VI. MFDA RULES AND HEARING PANEL FINDINGS

  1. Each Member and each Approved Person must be aware that conflicts of interest may arise between the interests of the Member or Approved Person and the interests of a client. When an Approved Person becomes aware of a real or potential conflict of interest, he or she must immediately notify the Member.
  2. Each Member and each Approved Person of a Member shall not engage in any business conduct or practice which is unbecoming or detrimental to the public interest.
  3. The Hearing Panel ruled that contrary to the requirements of Sun Life, as well as the requirements of MFDA’s Policy No. 3 where the Respondent has reimbursed the client without prior notice to or consent of the Member or Sun Life, the Respondent has breached these requirements.

VII. PRE-SIGNED ACCOUNT FORMS ARE NEVER PERMITTED OR AUTHORIZED

  1. The Respondent admits to having obtained, possessed and, in some instances, used to process transactions, 24 pre-signed account forms in respect of 13 clients. The Hearing Panel acknowledges that the MFDA has been warning mutual fund dealers and Approved Persons such as the Respondent, against the use of pre-signed account forms for a number of years.
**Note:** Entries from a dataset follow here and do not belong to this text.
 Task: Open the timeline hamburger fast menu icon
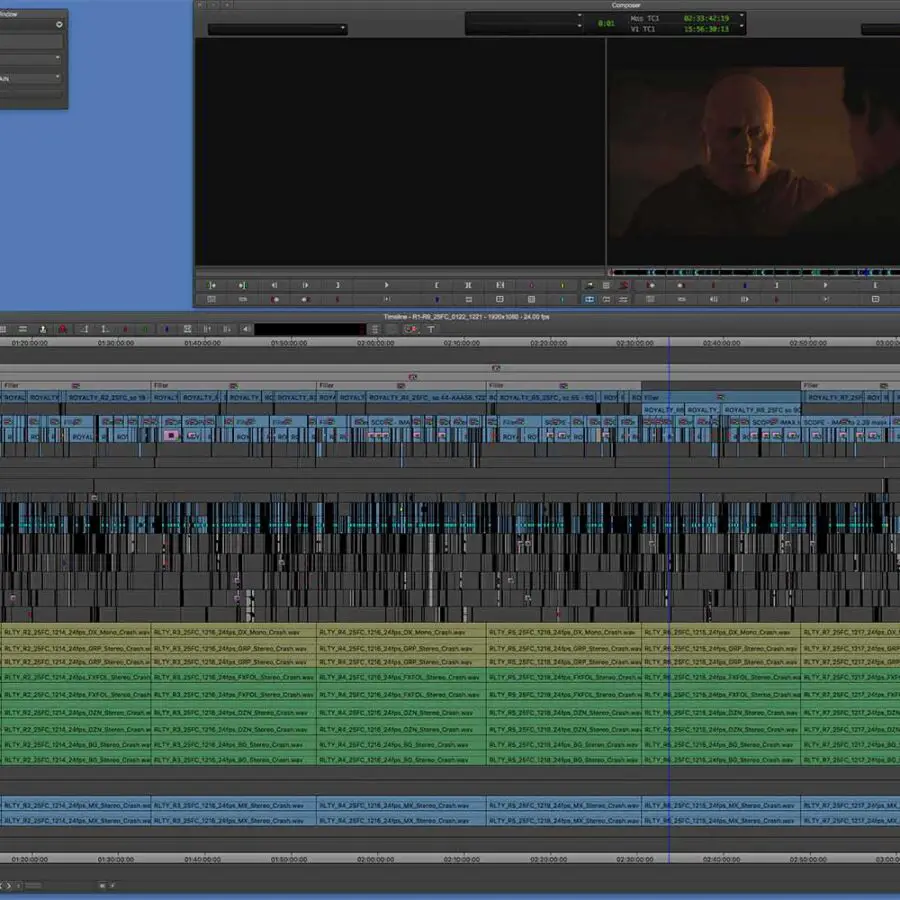tap(22, 329)
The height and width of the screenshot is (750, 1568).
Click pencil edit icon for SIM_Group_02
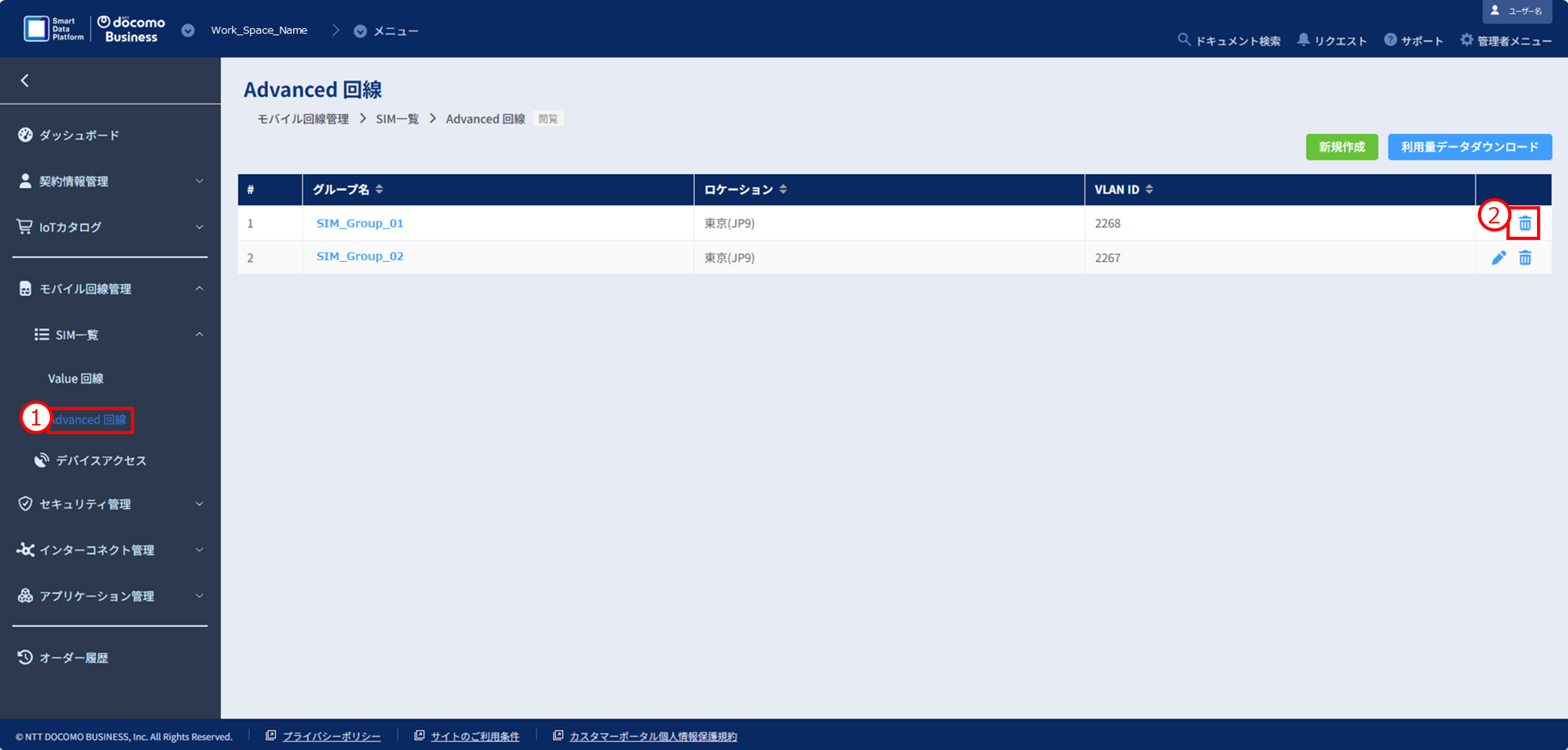1498,258
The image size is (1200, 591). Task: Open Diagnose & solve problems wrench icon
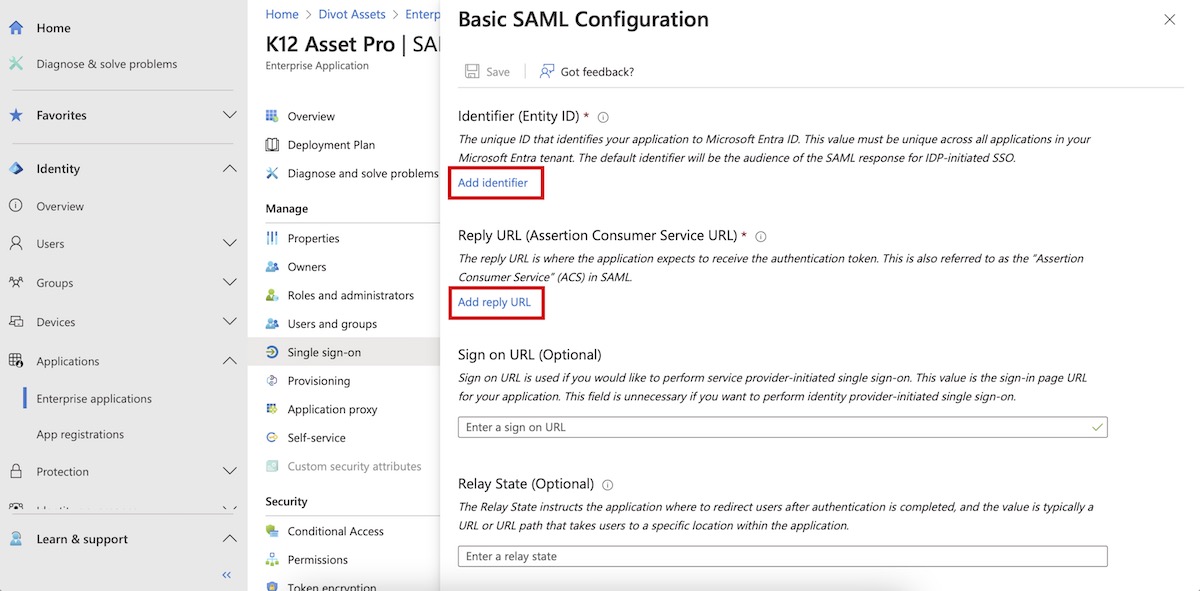pos(16,64)
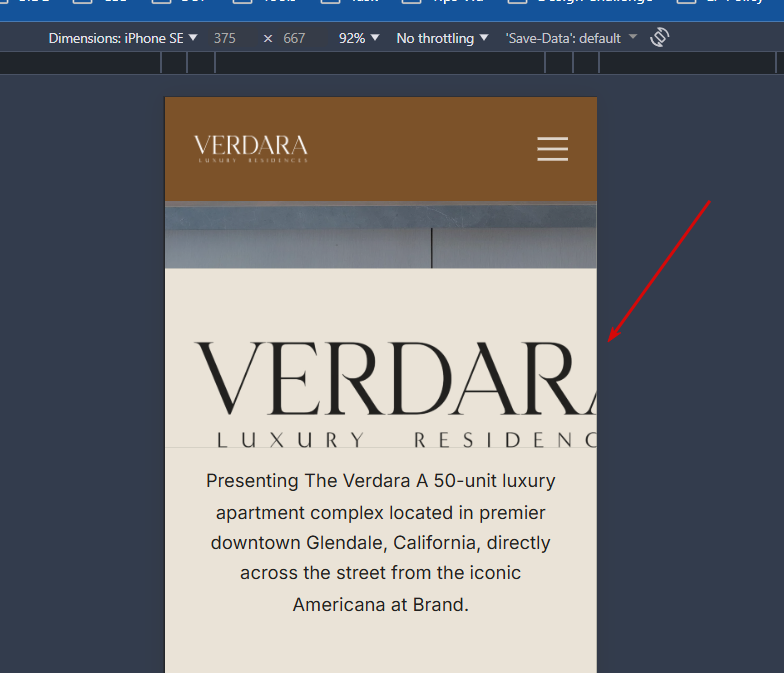The image size is (784, 673).
Task: Click the small VERDARA logo in header
Action: click(x=251, y=148)
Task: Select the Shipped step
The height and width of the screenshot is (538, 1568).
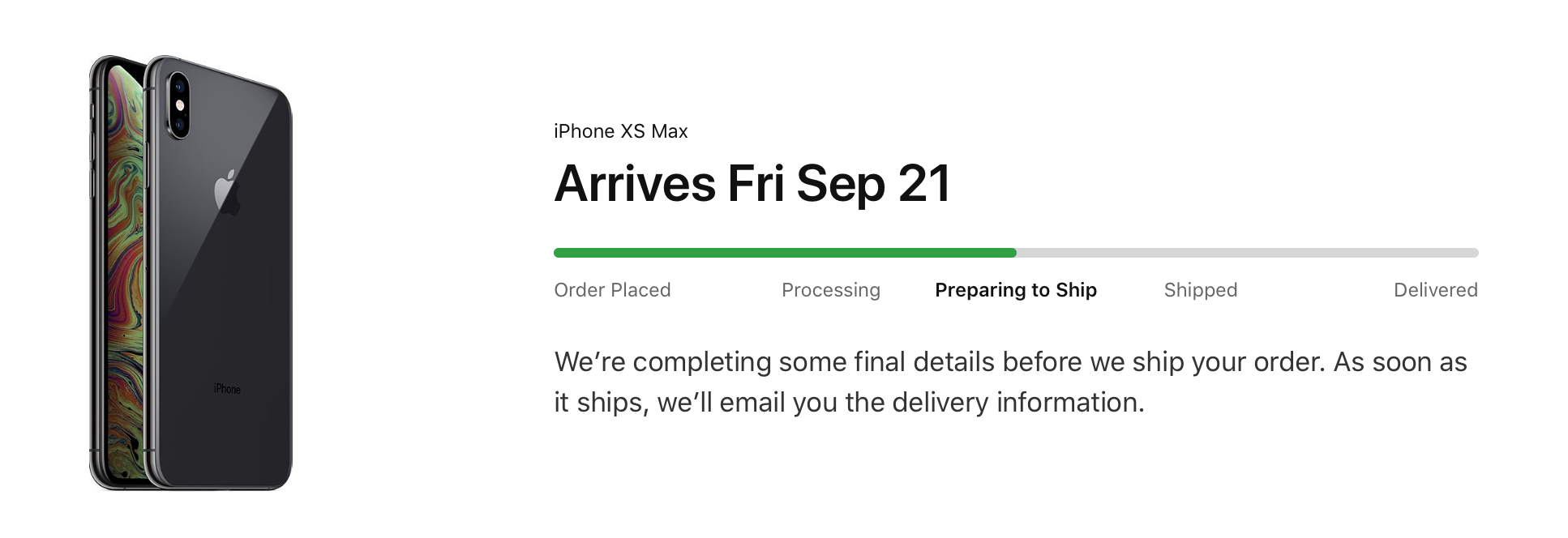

See:
    1. Staff Notice MSN-0035 dated December 10, 2004: https://mfda.ca/notice/msn-0035/, Staff Notice MSN-0066 dated October 31, 2007 (Updated March 4, 2013, and January 26, 2017): https://mfda.ca/notice/msn-0066/, Bulletin #0661-E dated October 2, 2015: https://mfda.ca/bulletin/bulletin0661-e/.
  2. Furthermore, MFDA Hearing Panels have consistently held that obtaining or using pre-signed account forms is a contravention of the expected standard of conduct under MFDA Rule 2.1.1. See:
    1. Byce (Re), [2013] Hearing Panel of the Ontario Regional Council, MFDA File No. 201311, Panel Decision dated September 4, 2013: https://www.canlii.org/en/ca/camfda/doc/2013/2013canlii62246/2013canlii62246. pdf,
    2. Price (Re), [2011] Hearing Panel of the Ontario Regional Council, MFDA File No. 200814, Panel Decision (Misconduct) dated April 18, 2011: https://www.canlii.org/en/ca/camfda/doc/2011/2011canlii72458/2011canlii72458. pdf
  3. The use of pre-signed account forms may adversely affect the integrity and reliability of account documents, lead to the destruction of the audit trail (and has a negative impact on Member complaint handling, and has the potential for misuse in the form of unauthorized trading, fraud and misappropriation.)
  4. Thus, the Hearing Panel concludes that there is therefore no excuse for the Respondent to ignore the prohibition to use or to rely on pre-signed account forms to transact business, as conducted by the Respondent. There is no evidence that the Respondent was not aware of these Staff Notices or Bulletins.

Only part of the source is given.